Task goal:
Find each line of the entries with the string "design", please, and copy it.

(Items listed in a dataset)
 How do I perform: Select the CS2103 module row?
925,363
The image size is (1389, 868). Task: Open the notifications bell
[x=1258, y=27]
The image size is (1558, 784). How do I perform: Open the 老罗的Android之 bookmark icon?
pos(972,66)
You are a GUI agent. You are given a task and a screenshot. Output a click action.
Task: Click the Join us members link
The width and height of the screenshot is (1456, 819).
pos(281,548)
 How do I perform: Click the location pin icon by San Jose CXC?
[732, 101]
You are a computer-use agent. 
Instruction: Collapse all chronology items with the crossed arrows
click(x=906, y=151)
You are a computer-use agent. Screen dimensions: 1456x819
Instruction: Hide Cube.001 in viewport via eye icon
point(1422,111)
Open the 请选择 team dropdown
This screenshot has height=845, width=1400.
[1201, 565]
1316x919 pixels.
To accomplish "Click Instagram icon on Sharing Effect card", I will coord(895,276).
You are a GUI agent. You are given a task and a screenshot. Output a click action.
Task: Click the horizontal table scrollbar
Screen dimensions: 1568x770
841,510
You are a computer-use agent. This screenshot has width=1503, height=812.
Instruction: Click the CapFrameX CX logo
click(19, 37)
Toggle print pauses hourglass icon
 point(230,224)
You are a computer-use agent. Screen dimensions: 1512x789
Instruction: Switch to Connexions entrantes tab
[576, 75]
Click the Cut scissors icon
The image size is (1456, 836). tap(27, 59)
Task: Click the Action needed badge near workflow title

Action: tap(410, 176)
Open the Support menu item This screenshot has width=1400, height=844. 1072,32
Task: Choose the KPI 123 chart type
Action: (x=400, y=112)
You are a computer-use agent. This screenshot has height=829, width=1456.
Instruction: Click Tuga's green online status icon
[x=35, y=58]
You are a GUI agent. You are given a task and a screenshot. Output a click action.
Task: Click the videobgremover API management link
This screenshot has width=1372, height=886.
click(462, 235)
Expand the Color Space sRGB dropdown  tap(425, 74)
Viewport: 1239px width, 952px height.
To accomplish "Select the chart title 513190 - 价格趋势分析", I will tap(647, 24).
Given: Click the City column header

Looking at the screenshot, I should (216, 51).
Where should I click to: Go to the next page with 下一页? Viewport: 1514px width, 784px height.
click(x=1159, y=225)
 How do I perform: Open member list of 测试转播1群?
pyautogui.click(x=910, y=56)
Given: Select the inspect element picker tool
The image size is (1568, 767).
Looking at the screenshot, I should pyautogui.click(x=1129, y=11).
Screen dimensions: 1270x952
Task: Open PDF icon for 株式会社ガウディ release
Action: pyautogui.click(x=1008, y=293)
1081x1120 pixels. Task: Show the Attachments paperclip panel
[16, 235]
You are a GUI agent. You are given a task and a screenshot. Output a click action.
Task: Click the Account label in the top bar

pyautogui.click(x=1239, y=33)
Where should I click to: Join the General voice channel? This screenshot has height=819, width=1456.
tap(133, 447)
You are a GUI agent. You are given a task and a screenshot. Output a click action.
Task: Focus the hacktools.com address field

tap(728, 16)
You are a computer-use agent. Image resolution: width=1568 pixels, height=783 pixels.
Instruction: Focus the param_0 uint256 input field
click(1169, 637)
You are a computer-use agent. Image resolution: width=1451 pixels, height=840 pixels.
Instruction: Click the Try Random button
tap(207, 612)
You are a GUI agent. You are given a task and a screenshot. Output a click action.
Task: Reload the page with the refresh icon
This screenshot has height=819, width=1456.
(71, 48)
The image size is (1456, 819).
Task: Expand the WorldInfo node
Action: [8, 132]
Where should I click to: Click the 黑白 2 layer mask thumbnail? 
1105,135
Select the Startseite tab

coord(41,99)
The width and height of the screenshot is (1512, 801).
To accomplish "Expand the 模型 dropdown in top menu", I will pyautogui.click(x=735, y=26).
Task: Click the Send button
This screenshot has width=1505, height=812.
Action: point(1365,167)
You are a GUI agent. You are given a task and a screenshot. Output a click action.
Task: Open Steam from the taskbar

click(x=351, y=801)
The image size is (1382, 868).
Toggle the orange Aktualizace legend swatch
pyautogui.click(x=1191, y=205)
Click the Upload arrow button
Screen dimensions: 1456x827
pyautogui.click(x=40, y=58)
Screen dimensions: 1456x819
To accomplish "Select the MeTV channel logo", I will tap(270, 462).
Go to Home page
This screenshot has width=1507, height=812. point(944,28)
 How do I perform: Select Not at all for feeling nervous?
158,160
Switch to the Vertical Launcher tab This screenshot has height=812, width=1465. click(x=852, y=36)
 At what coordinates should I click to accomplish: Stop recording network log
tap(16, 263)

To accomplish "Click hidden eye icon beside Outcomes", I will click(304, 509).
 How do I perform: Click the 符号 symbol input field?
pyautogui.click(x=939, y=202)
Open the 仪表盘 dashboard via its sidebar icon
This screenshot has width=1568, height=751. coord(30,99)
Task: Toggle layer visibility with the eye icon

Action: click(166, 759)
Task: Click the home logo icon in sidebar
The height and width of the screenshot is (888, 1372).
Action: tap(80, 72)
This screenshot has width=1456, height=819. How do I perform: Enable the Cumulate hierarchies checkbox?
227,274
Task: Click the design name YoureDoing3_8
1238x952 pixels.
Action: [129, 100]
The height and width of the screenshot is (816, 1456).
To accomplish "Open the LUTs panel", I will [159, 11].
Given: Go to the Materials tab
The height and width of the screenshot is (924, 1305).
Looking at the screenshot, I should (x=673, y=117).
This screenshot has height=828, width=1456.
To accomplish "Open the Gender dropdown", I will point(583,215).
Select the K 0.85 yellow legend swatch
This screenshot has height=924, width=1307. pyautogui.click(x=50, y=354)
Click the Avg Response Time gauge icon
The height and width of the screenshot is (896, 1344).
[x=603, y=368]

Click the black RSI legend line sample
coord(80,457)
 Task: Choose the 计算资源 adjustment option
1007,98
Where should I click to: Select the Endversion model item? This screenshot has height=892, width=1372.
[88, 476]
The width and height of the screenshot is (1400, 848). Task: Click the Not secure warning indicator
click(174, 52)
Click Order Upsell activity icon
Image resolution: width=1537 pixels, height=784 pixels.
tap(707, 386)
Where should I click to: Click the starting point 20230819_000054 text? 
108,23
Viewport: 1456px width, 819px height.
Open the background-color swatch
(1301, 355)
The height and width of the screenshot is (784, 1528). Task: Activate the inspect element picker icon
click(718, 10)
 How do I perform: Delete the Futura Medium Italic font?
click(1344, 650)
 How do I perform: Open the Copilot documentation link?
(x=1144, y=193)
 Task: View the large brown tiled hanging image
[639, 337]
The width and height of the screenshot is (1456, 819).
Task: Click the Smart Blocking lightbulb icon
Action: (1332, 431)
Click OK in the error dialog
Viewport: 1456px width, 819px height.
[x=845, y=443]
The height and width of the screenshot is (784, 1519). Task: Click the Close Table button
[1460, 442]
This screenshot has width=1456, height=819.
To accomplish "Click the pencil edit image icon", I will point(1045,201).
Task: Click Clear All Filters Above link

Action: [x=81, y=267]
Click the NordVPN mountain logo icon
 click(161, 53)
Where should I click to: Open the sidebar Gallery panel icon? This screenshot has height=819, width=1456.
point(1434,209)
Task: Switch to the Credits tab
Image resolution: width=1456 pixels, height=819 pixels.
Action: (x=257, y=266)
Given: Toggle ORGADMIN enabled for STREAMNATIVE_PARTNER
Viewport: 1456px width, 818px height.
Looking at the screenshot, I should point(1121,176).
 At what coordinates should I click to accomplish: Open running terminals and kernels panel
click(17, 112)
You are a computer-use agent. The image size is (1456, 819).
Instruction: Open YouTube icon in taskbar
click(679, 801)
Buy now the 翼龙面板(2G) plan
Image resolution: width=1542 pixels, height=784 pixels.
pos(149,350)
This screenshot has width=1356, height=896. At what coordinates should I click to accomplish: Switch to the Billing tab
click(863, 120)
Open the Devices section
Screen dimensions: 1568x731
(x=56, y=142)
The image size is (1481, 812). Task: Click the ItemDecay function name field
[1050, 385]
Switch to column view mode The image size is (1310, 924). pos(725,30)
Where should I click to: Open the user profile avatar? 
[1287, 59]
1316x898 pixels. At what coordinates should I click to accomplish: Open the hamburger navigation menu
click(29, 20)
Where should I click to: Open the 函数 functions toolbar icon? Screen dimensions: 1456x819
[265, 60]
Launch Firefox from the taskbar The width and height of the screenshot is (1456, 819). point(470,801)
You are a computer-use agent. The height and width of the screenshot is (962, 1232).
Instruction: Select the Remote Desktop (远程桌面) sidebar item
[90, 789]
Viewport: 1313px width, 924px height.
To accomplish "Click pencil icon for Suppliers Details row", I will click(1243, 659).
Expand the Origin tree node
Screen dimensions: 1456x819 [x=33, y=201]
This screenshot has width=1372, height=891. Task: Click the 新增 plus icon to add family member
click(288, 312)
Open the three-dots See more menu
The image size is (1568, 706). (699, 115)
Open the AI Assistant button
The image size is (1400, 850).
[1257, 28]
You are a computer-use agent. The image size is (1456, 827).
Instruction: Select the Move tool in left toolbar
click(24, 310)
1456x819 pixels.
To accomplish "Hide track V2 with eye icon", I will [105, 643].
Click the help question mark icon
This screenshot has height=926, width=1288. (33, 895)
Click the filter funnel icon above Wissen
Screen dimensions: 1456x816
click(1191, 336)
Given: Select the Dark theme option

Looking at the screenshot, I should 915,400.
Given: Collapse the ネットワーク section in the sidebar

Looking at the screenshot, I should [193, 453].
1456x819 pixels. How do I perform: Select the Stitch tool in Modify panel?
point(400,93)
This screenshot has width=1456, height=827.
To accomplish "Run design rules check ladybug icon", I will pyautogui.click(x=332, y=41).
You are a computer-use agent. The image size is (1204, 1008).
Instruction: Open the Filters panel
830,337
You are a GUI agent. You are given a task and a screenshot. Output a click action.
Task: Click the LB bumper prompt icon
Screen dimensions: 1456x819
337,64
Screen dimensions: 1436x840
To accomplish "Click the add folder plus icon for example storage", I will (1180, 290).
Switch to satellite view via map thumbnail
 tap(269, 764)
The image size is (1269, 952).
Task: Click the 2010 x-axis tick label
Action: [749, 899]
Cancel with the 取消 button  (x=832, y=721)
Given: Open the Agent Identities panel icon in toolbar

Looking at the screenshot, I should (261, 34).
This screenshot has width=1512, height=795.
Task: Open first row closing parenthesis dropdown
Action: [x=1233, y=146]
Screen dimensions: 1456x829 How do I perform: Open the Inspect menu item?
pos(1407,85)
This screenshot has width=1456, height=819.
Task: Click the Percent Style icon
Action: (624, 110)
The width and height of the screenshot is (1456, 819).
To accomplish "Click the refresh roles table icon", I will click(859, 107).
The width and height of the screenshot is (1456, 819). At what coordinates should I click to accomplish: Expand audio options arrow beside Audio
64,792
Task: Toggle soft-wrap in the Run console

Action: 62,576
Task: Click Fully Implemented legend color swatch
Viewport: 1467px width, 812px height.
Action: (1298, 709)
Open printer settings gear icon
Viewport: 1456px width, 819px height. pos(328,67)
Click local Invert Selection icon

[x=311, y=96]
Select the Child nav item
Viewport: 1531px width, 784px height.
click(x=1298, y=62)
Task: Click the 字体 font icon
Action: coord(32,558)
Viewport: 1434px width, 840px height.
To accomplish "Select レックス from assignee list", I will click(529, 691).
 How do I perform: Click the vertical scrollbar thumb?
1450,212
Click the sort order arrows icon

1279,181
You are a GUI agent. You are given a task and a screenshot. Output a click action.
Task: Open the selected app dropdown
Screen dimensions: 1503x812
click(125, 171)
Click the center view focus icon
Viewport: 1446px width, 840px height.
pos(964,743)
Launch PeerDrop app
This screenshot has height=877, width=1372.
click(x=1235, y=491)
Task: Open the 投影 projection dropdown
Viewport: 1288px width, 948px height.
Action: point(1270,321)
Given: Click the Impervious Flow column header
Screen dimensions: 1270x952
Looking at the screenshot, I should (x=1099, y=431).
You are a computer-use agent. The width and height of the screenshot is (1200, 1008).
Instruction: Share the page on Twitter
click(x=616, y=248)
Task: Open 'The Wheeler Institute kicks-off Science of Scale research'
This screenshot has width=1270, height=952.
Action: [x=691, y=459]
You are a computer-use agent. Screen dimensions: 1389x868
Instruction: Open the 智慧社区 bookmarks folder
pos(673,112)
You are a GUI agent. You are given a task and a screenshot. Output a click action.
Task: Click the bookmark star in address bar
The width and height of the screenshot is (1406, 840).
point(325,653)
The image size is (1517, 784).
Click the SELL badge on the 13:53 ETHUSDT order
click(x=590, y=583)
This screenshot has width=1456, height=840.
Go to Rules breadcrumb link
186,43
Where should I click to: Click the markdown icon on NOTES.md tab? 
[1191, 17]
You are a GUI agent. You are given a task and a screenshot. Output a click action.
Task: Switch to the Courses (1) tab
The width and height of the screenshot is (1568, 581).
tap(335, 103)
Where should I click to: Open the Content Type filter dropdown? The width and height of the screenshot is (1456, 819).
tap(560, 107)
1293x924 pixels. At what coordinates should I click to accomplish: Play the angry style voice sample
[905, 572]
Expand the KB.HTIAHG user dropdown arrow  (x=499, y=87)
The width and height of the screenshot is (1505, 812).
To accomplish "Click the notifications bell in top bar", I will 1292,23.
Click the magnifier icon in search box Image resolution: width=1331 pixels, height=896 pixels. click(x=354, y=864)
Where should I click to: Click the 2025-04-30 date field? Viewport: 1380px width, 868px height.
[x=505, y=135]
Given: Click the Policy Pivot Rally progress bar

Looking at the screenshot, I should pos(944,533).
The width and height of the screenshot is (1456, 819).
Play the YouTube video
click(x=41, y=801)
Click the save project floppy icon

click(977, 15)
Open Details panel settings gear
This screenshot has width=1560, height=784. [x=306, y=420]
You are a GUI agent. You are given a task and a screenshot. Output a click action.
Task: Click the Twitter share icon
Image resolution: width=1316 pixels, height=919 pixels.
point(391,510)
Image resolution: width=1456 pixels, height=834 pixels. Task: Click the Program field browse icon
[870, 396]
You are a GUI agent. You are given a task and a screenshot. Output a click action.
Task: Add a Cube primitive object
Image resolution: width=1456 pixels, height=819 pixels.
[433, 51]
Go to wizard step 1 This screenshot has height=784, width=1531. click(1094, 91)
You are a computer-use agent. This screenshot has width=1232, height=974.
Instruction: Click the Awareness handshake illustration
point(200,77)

Response area:
Task: Click the design name YoureDoing3_8
To accomplish "Run design rules check ladybug icon", I will pyautogui.click(x=332, y=41).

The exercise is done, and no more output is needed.